**Trecho do artigo:**
João Ricardo Costa Filho

A Argentina não deveria deixar o café esfriar

Os governantes perdem a noção do tempo e ficam presos em erros do passado

Foto: Foto: Luciano Rocha
A Argentina não deveria deixar o café esfriar


Com o resultado da eleição na Argentina , a dúvida que surge agora é sobre como o novo governo, empossado no último domingo, irá conduzir a política econômica em uma situação tão desafiadora para o país. Em que pese um conjunto de medidas com o objetivo de realizar preços ter sido anunciado ontem, as incertezas estão tanto na capacidade do novo governo em mobilizar capital político para implementar a sua agenda de reformas. As mudanças que podem alterar estruturalmente a economia terão que passar pelo Congresso. Isso implica em necessitar de habilidade e capital político, dado o grande número de articulações e composições que terá (e já teve) que fazer, já que no poder legislativo, à partida, o número de apoiadores é pequeno.


A situação é tão preocupante que eu poderia preencher todo este artigo apenas com uma lista de itens que revelam os problemas no país do ponto de vista macroeconômico. Não pretendo entediá-los com isso, no entanto. Elenco aqui apenas alguns pontos que ilustram a situação que foi cuidadosamente construída após uma sucessão de erros de política econômica ao longo de décadas: (i) taxa de inflação altíssima (para se ter uma ideia, em outubro, de acordo com dados do Banco Central de la República Argentina, a inflação acumulada em 12 meses foi de 142,7% e a expectativa mediana para os próximos 12 meses era de 195,6%); (ii) pobreza expressiva (dados do Instituto Nacional de Estadística y Censos da Argentina para o primeiro semestre de 2023 revelam que 40,1% está abaixo da linha da pobreza); (iii) escassez de divisas (no dia 5 de dezembro o banco central do país registrou apenas 21,3 bilhões de dólares em reservas internacionais; se descontarmos as obrigações em moeda estrangeira, o resultado líquido negativo!), (iv) contas públicas em trajetória insustentável (para ilustrar: a dívida pública aumentou mais de cinquenta (!) pontos percentuais em relação ao PIB entre 2011 e 2023 e desde 2008 o resultado do governo é negativo, de acordo com dados do FMI).

Como já abordei em coluna anterior , a América Latina tem se mostrado um laboratório de más práticas no que tange as escolhas que influenciam a produtividade da economia, elemento fundamental para sustentar o crescimento econômico de longo prazo, e a Argentina não foge à regra. Aliás, o nível da produtividade do país caiu 22% entre 1954 e 2019, com base nas estimativas divulgadas pelo Federal Reserve Economic Data.

No delicioso livro “Antes que o café esfrie” (alerta de spoiler nas linhas que seguem), visitantes de um café pouco usual têm a possibilidade de retornar ao passado, em uma data e horário escolhidos, desde que sigam uma série de regras. A mais importante delas: regressar ao presente antes que o café esfrie. O livro gira em torno de histórias daqueles que (lá vem outro pequeno spoiler), mesmo sabendo que a visita ao passado não tem o poder de mudar o presente, não importa o que aconteça nessa volta, ainda sim escolhem por reencontrar alguma pessoa especial que já tenha frequentado aquele misterioso café.

**Material bruto:**

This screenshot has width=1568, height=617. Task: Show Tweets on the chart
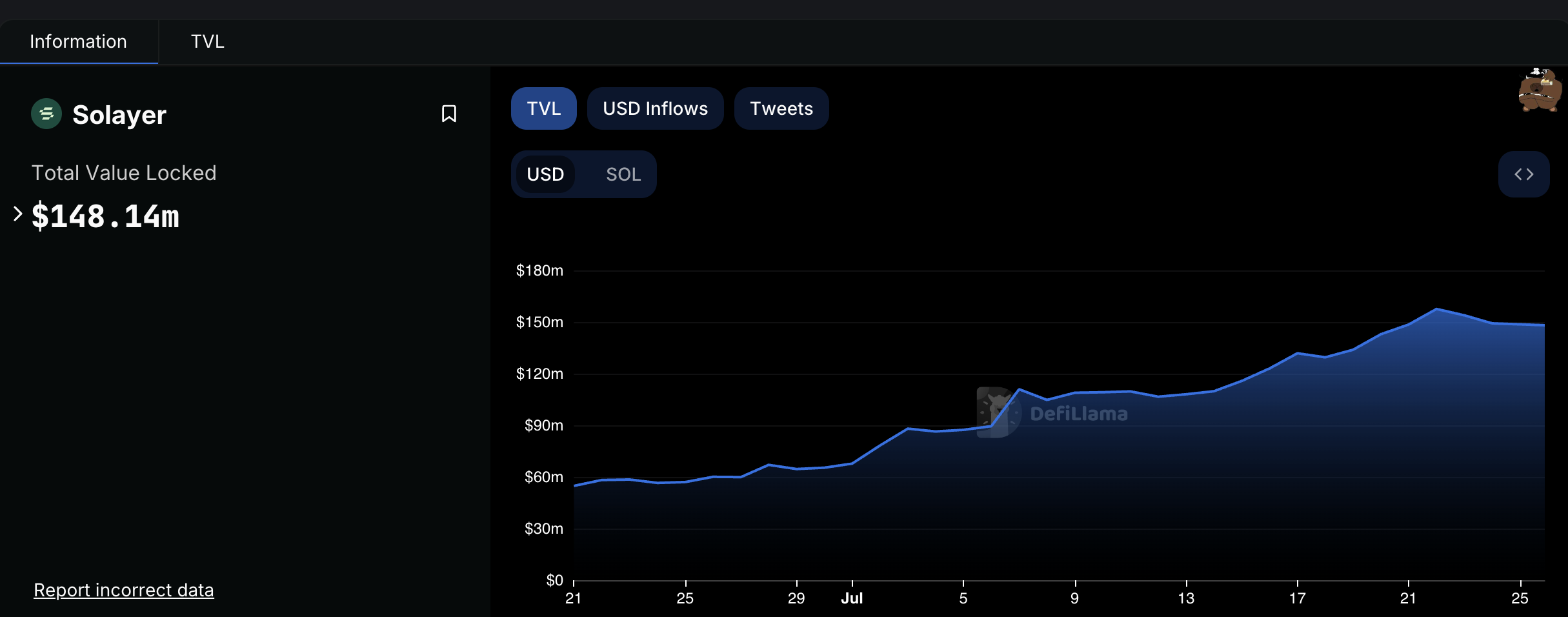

* * *

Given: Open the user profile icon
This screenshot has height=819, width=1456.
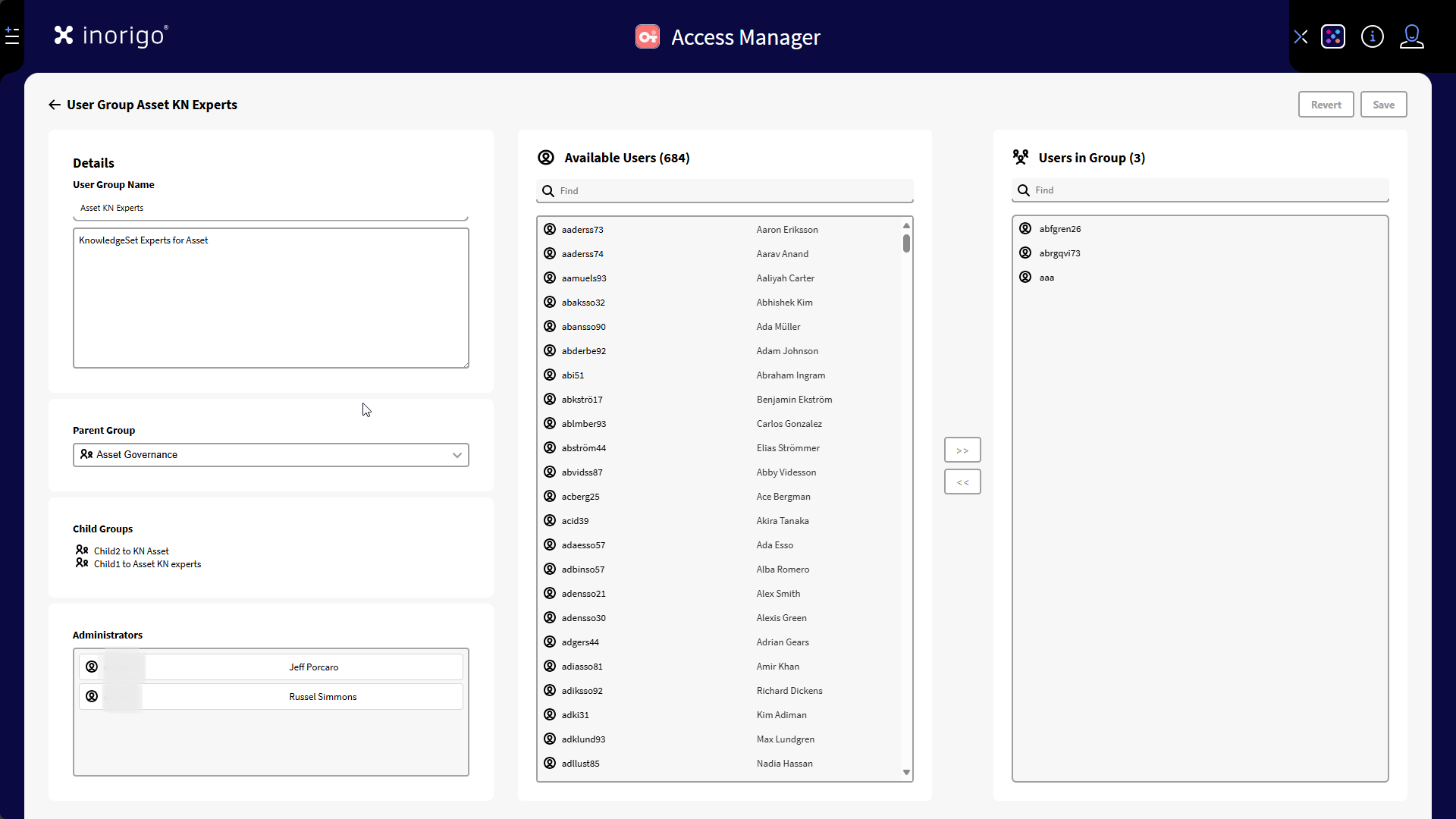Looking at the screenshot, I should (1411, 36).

* * *

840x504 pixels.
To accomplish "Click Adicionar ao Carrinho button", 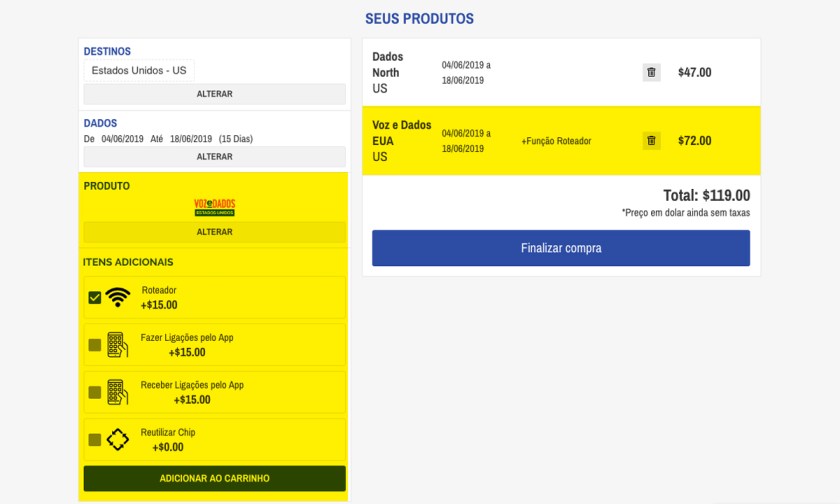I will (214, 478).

**Conjunto de tarefas:**
a – No artigo sobre a economia argentina, qual foi a inflação acumulada em 12 meses registrada em outubro?
b – Escreva a continuação do artigo sobre a economia argentina, começando logo depois da última frase apresentada.

**As respostas:**
a – Foi de 142,7%, de acordo com dados do Banco Central de la República Argentina.

b –
Pois bem, revisitar o passado é sempre oportuno e importante, especialmente para governos que se iniciam. Identificar o que deu certo e o que deve ser evitado é fundamental. Do ponto de vista macroeconômico, considero que a péssima gestão fiscal é um dos principais pilares do desastre argentino. Não fica só aí, claro. Há toda uma estrutura institucional que aloca mal os recursos, cria regras que prejudicam a população em favorecimento de grupos de interesse e a conta vem, sistematicamente, como aumento da inflação, algo que dói mais do que proporcionalmente naqueles que são mais pobres. Para reverter o quadro, o país precisa de um “Plano Real” ajustado à realidade do país. Escrevi as linhas gerais de uma  proposta aqui há alguns anos.

Nesses exercícios de “volta ao passado”, os governantes argentinos durante vários períodos se mostraram encantados com as escolhas de outras épocas. É como se eles estivem no café do livro e, ao sentarem na cadeira que os conduz ao passado, eles escolhessem as datas dos começos dos erros, onde a confiança e as expectativas dos agentes ainda não incorporaram os desastres que se seguiriam. Caso escolhessem voltar para “o dia depois do amanhã” de cada uma das tentativas frustradas de influenciar a economia com controle de preços, má-qualidade nos gastos e conjunto de regras que dificultam a vida dos argentinos, acredito que a história poderia ser diferente. Ao invés de uma história marcada por crises e calotes sucessivos e uma trajetória de “reversão” de desenvolvimento que é difícil de explicar (mas não de entender), afinal, do ponto de vista material, o PIB per capita da Argentina já esteve entre os maiores do mundo no final do século 19 e começo do século 20, poderíamos ter visto, em algum momento, o país voltar a aproveitar todo o seu potencial e proporcionar aos argentinos uma qualidade de vida muito superior. Impressionante o que fizeram com o país!

E porque voltar antes que o café esfrie? (Aqui o aviso de mais um pequeno spoiler).

Porque ao descumprir essa regra, o viajante do tempo ficará preso para sempre, sem conseguir retornar ao presente e à sua vida. Parece que é isso que ocorre na Argentina: os governantes perdem a noção do tempo, deixam o café esfriar, ficam presos em erros do passado.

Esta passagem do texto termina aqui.